Barr’s past experience as a Verizon telecommunications executive was on display as he outlined the 5G challenge, diving into details on spectrum, base stations, US telecoms infrastructure shortfalls and the need to create a viable market alternative to Huawei Technologies.

In the absence of any real competition, Huawei – which Barr’s department has targeted with numerous criminal indictments over commercial espionage and fraud – is currently pursuing a campaign to supply critical 5G infrastructure to municipal and national governments around the world.

Most recently, and despite Washington’s braying, Britain approved the limited use of Huawei technology in the development of its own 5G network.

Barr said on Thursday that the US should consider throwing its weight behind Huawei’s closest – though still distant – rivals: Finland’s Nokia and Sweden’s Ericsson.

Such a strategy would see American companies take a controlling stake in one or both of the European firms, either directly or through an alliance with other private sector entities from US allies.

“Putting our large market and financial muscle behind one or both of these firms would make it a far more formidable competitor and eliminate concerns over its staying power, or their staying power,” said Barr. “We and our closest allies certainly need to be actively considering this approach.”

Barr was delivering an update on the Department of Justice’s “China Initiative”, a US policy set up by his predecessor in 2018 to identify and counter the Chinese theft of trade secrets and other strategic assets.

The conference included a host of top FBI and Justice Department speakers.

FBI Director Christopher Wray said his agency was honing a variety of traditional and non-traditional tools and tactics to counter what he called the “diverse and multilayered” Chinese threat.

The FBI is conducting some 1,000 China-related investigations across all 56 of its field offices, bureau officials said, complemented by Department of Justice prosecution team leaders centred in five US offices: New York; San Francisco; Boston; Dallas, Texas; and Huntsville, Alabama.

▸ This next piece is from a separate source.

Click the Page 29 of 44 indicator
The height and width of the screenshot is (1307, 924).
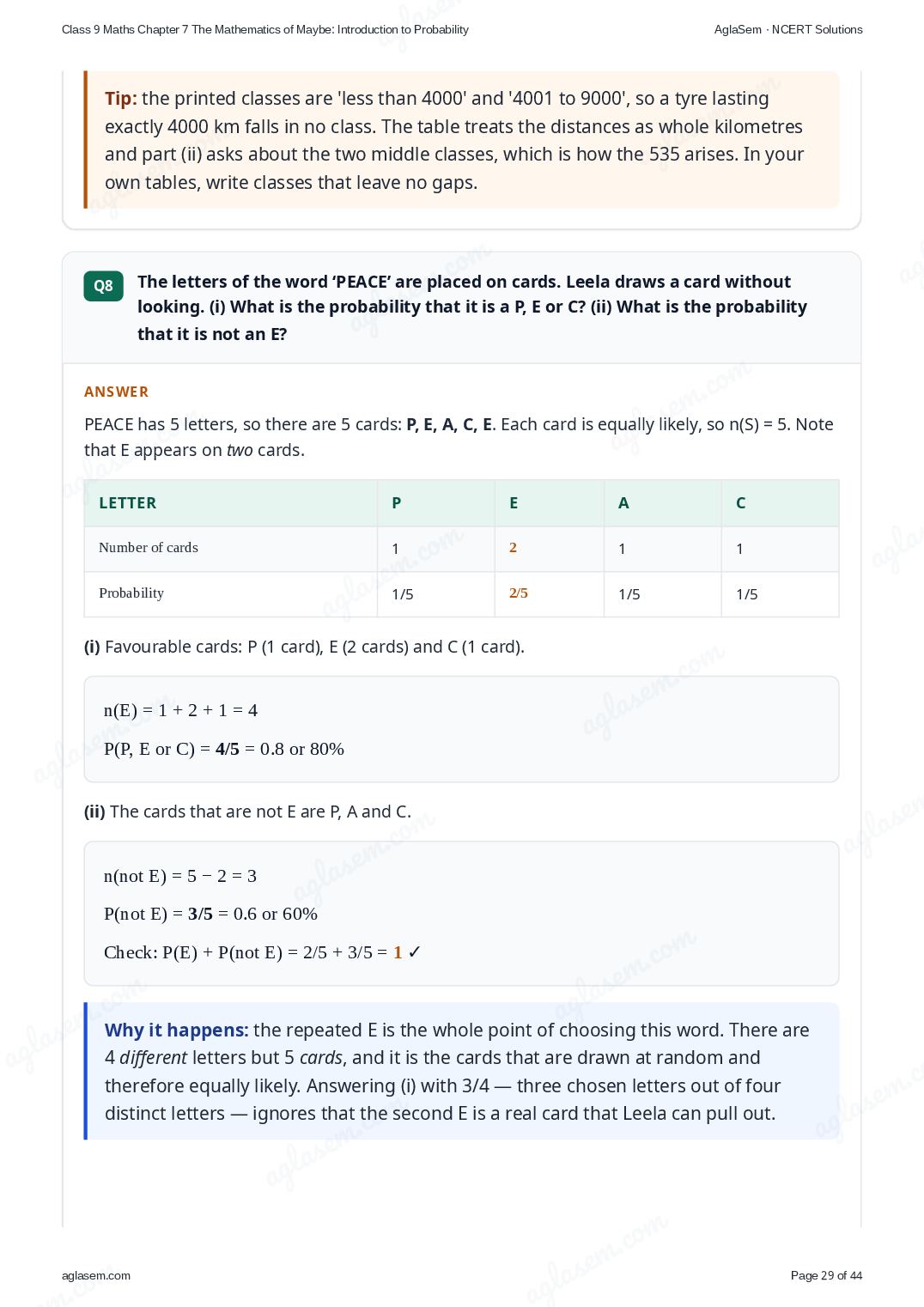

Under the China Initiative, the FBI arrested 24 people during the fiscal year ending in September, up from 15 arrests five years ago, officials said. In the last four months, it said it had arrested 19 more people.

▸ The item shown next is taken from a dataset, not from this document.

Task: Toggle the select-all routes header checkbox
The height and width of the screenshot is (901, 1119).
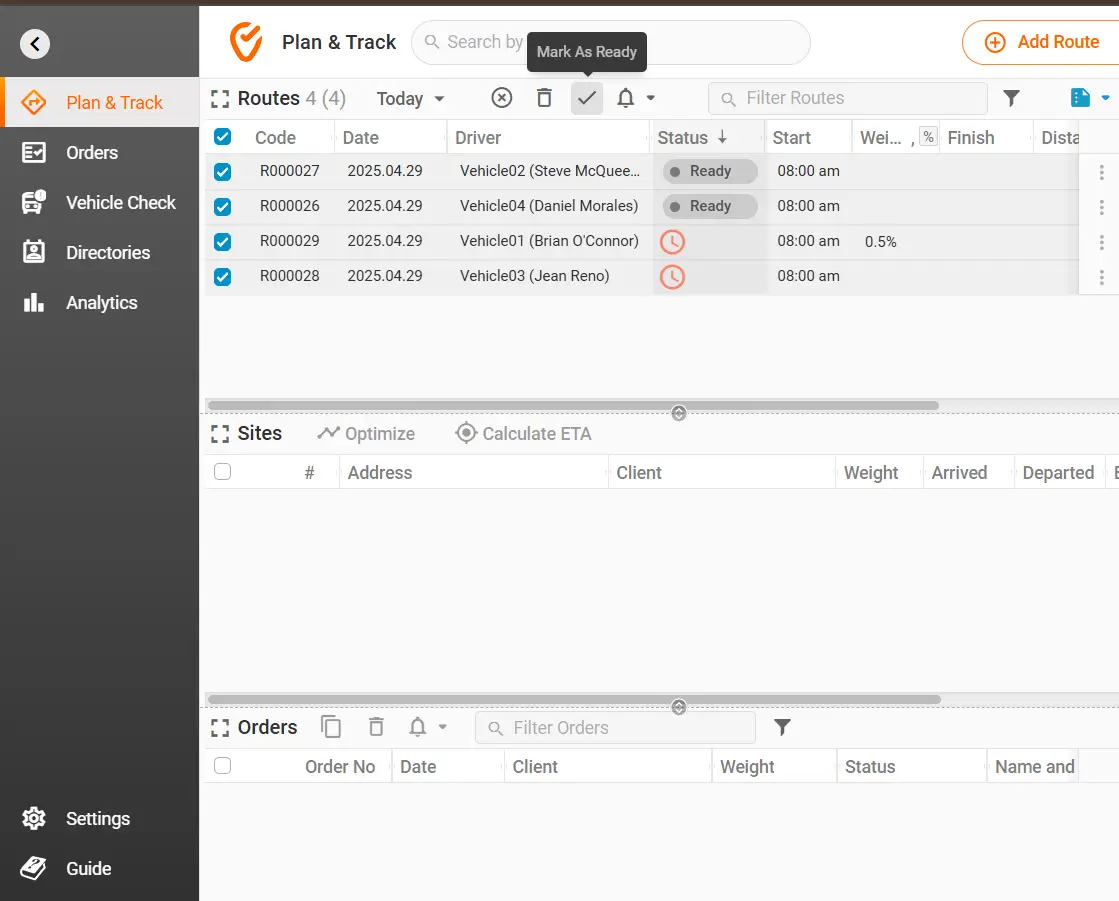Action: point(223,137)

“We are not seeking a rise in cases for the numbers,” said John Brown, assistant director of the FBI’s counterintelligence division, but rather to check what he called the biggest US threat since Washington tried to counter Moscow during the Cold War.

The US government’s aggressive pursuit of such criminal cases has prompted accusations – from individuals in academia, the private sector and even the military – of racial profiling.

On Thursday, officials sought to dispute that charge.

“This is not about the Chinese people as a whole and it’s sure as heck not about Chinese-Americans,” said Wray. “But it is about the Chinese government.”

Barr, who has generally limited his public criticism of China to matters of commercial malpractice, also fired shots at Beijing over its treatment of Muslims in Xinjiang, its internet censorship and its opposition to “self-determination” in Hong Kong.

According to recent reporting by The New York Times, which cited an unpublished manuscript by former national security adviser John Bolton, Barr has expressed unease at US President Donald Trump’s apparent closeness with Chinese President Xi Jinping.

In private conversations with Bolton, Barr raised concerns that Trump had led autocratic leaders, including Xi, to believe that he had “undue influence” over what should be considered independent judicial matters, The Times reported.

In May 2018, Trump announced that he was working with Xi to get ZTE, a Chinese telecommunications giant that Washington had banned from procuring US technology, “back into business”. Several weeks later, the US administration lifted the ban under an agreement in which the company put US$400 million in escrow.